THE SUPREME
SELF
(PARAM AATMAN)
When I, the Supreme Self, become conscious
of and get identified with my body, mind and intellect, I become the
limited ego. This ego, through its own illusion, misconceives the Infinite
Self as the sorrow-ridden calamitous world of birth and death. This individualized
ego gets itself completely bound to the wheel of happenings in the world.
When true knowledge dawns, the misconceptions end and the little ego
rediscovers itself to be the Infinite Brahman.
Self-Witness in All
The 'Witness' is one who stands on the foot-path,
uninvolved in the happenings on the road- say an accident. The Consciousness
is a 'witness' in all the life's experiences, in every individual living
creature. In our ignorance we become so totally involved with the happenings,
and get wholly committed to the joys and sorrows of our body and mind.

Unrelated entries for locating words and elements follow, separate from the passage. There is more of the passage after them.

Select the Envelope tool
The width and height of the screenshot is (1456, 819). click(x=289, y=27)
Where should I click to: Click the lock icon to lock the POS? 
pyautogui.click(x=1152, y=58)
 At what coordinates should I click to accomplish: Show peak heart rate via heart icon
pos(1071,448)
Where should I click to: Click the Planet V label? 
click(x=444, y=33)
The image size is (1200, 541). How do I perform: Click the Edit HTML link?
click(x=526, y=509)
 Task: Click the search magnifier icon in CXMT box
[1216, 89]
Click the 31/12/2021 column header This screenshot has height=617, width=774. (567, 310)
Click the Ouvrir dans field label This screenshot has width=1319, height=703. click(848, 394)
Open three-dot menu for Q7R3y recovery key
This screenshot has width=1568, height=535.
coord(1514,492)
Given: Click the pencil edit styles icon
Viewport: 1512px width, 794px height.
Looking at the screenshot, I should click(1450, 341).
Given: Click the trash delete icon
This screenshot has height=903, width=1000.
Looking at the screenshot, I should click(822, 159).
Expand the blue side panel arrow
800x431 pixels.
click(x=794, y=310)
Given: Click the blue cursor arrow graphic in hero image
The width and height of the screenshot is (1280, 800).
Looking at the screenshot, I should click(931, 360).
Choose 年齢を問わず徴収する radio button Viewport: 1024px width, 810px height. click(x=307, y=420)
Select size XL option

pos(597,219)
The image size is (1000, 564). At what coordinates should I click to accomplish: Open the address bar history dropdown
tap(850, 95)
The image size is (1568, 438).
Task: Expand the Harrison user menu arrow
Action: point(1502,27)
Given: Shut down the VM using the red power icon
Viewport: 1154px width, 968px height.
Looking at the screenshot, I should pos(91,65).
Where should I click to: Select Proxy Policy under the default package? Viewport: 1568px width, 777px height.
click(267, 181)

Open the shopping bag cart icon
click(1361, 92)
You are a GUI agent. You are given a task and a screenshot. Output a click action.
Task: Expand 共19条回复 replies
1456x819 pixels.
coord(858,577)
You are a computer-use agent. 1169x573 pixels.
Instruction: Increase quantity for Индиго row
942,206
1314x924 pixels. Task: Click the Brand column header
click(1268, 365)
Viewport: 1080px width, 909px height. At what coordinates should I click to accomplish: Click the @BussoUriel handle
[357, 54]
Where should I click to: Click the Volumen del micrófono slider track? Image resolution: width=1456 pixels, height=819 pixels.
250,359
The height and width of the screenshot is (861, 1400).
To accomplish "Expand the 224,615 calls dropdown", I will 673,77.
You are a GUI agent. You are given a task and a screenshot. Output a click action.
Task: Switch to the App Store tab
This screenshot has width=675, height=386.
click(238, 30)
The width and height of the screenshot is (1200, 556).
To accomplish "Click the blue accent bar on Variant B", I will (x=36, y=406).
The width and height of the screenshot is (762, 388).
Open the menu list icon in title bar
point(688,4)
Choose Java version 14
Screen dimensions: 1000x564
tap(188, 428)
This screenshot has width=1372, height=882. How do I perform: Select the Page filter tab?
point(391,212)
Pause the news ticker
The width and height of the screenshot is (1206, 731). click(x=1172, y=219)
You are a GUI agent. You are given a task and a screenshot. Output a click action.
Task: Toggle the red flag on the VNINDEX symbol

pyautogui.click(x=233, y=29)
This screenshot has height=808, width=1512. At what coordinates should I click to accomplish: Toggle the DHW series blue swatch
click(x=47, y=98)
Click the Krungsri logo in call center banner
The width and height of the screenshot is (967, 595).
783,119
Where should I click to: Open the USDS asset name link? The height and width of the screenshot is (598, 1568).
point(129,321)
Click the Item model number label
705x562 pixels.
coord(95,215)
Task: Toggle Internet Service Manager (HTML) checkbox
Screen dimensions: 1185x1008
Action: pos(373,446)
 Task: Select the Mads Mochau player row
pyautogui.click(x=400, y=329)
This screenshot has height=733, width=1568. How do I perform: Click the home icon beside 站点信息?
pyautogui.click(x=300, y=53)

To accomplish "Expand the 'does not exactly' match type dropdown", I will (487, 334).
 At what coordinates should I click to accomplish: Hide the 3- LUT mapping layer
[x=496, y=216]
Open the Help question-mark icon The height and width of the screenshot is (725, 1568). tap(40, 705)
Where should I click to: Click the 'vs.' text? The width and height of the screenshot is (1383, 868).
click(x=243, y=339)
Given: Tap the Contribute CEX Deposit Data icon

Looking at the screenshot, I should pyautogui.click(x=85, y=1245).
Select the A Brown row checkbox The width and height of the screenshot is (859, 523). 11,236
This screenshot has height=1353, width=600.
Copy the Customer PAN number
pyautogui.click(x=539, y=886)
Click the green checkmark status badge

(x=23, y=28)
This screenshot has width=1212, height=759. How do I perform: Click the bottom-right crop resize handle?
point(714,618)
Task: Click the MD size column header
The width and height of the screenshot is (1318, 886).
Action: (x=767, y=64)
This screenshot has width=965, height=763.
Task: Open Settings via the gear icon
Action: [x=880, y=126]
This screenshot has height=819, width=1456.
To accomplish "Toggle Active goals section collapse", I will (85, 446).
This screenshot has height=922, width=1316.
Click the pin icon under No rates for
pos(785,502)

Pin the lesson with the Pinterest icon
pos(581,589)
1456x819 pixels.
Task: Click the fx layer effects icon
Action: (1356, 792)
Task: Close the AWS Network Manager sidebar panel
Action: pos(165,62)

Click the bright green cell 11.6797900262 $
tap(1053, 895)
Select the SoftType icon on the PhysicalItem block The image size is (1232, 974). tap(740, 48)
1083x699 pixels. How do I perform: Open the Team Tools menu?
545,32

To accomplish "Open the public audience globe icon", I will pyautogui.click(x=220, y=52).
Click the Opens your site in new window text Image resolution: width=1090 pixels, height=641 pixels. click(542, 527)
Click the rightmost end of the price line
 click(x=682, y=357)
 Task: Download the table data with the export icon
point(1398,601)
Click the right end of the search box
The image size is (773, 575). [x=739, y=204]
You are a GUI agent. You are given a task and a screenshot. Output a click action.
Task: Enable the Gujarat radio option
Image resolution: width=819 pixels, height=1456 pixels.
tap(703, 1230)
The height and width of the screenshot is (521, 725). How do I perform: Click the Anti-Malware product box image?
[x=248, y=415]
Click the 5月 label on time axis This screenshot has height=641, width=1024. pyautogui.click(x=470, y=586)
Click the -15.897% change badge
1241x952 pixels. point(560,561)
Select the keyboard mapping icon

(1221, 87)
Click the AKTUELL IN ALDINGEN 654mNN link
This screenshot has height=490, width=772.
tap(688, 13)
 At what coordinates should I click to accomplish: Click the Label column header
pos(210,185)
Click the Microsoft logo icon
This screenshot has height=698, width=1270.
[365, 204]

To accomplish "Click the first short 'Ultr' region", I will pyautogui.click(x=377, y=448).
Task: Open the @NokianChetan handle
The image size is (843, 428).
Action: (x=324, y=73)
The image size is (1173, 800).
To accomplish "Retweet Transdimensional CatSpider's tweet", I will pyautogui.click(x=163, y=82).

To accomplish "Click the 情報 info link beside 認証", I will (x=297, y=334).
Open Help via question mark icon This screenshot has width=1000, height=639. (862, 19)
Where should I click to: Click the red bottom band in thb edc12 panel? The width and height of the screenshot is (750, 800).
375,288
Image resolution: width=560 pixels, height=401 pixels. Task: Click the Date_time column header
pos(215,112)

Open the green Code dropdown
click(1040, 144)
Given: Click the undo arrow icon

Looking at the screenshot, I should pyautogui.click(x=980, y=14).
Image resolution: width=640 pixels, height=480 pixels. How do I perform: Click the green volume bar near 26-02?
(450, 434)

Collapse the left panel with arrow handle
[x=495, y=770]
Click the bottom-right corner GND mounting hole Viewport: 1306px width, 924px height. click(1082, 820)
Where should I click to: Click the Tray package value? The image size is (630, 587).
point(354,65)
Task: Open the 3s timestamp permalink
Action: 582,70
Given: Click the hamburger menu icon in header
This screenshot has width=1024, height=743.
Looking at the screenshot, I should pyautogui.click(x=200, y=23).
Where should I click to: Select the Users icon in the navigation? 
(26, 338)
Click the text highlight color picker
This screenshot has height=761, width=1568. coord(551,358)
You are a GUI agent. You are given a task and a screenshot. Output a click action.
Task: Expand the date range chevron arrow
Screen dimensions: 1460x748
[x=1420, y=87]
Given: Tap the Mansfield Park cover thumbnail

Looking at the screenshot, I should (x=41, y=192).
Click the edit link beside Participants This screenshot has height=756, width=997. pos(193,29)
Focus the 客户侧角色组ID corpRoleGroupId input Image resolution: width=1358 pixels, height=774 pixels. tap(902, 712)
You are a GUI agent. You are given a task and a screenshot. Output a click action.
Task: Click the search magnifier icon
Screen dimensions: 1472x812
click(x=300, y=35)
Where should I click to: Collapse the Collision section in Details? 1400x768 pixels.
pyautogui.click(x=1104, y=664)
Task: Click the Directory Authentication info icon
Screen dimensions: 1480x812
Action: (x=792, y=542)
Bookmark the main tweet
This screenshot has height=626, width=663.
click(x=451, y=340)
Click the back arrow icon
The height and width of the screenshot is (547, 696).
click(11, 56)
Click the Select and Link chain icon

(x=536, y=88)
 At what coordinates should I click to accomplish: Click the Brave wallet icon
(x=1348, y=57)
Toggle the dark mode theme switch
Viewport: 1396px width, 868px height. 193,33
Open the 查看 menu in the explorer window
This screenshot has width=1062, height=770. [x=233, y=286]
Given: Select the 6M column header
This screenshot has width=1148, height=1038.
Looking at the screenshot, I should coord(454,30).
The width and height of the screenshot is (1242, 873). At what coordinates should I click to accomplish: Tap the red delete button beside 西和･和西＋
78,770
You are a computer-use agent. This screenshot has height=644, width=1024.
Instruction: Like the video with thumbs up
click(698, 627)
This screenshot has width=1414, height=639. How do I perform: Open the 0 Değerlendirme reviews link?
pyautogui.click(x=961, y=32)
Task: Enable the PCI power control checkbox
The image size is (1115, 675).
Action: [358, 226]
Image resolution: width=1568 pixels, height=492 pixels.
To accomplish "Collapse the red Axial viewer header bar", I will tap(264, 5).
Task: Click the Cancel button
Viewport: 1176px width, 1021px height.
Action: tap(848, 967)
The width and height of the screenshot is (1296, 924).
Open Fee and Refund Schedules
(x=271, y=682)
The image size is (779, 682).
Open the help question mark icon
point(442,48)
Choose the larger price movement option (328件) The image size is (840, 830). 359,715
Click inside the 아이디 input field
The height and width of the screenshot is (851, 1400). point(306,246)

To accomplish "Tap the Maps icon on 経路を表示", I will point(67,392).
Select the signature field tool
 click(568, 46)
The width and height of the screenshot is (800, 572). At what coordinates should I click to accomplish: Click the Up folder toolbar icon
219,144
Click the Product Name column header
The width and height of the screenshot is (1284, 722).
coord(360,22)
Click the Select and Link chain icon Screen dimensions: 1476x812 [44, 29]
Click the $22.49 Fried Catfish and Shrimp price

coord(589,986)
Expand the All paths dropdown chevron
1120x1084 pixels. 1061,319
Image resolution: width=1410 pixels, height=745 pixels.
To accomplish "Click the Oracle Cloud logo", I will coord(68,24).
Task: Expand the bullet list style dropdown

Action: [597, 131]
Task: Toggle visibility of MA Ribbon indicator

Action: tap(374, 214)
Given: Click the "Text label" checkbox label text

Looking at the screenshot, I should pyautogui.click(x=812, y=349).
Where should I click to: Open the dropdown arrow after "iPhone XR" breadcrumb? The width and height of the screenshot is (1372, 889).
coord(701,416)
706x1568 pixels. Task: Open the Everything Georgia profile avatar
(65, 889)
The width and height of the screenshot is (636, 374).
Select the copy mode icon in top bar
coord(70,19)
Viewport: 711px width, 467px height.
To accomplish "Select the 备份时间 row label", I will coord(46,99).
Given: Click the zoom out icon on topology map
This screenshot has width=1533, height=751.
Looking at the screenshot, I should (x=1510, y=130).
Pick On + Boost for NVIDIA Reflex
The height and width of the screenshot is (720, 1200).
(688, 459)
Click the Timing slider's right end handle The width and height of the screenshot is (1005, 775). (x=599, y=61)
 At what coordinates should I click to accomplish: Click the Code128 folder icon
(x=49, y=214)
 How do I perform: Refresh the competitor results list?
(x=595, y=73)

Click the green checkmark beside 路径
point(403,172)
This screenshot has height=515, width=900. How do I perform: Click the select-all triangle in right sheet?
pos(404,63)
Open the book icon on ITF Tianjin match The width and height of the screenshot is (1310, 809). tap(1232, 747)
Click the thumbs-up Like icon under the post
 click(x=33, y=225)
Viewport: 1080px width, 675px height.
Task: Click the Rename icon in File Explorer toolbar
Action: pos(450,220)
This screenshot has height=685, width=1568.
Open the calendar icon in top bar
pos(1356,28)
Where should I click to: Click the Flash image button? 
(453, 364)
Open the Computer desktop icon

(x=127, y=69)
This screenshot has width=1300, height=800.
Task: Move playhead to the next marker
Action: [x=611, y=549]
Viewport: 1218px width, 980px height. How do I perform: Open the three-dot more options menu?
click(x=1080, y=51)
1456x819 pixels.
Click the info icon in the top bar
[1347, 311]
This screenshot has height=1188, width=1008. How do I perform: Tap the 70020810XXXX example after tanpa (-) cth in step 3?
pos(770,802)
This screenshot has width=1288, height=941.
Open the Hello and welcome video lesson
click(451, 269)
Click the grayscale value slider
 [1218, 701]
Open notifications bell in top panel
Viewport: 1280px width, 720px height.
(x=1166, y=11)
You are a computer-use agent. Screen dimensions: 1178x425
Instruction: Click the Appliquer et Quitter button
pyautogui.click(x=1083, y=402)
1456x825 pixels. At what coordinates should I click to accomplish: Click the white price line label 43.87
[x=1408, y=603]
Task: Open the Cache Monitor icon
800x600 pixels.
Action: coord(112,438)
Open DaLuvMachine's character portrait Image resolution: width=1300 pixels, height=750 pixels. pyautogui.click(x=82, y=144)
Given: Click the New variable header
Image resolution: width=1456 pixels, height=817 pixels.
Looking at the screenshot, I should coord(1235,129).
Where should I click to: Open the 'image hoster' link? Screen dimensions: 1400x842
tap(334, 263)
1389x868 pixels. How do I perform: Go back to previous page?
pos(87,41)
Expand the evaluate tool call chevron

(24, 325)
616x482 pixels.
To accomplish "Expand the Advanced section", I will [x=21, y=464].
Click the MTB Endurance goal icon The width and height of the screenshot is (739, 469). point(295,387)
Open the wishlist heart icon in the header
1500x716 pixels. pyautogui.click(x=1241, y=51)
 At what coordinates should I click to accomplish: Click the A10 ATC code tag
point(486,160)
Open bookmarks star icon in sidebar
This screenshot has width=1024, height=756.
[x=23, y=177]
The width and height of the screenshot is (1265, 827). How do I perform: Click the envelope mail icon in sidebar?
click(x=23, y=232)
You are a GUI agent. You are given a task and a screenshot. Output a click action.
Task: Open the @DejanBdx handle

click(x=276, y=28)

The illuminator is always different from the illumined. "I am the Self,
the Illuminator, and not the illumined". To stand as a 'witness', detached
from all that is happening within and without us, is one of the most effective
early exercises in meditation.
If you detach yourself from the body and abide in Consciousness, you
will at once become happy, peaceful and free from bondage; says Ashtavakra
Geeta - I (4). The ego in us asserts in two ways: in the sense of 'doership'
and 'enjoyership'. As a doer, one gets involved in actions-both good and
bad. As an enjoyee, one has to undergo all sufferings of the opposites
like 'happiness and sorrow'. The conflicts of 'good and bad' and the struggles
for 'pleasure and pain' belong to the mind only. Never are they yours.
You are nothing but the All-Pervading-Consciousness.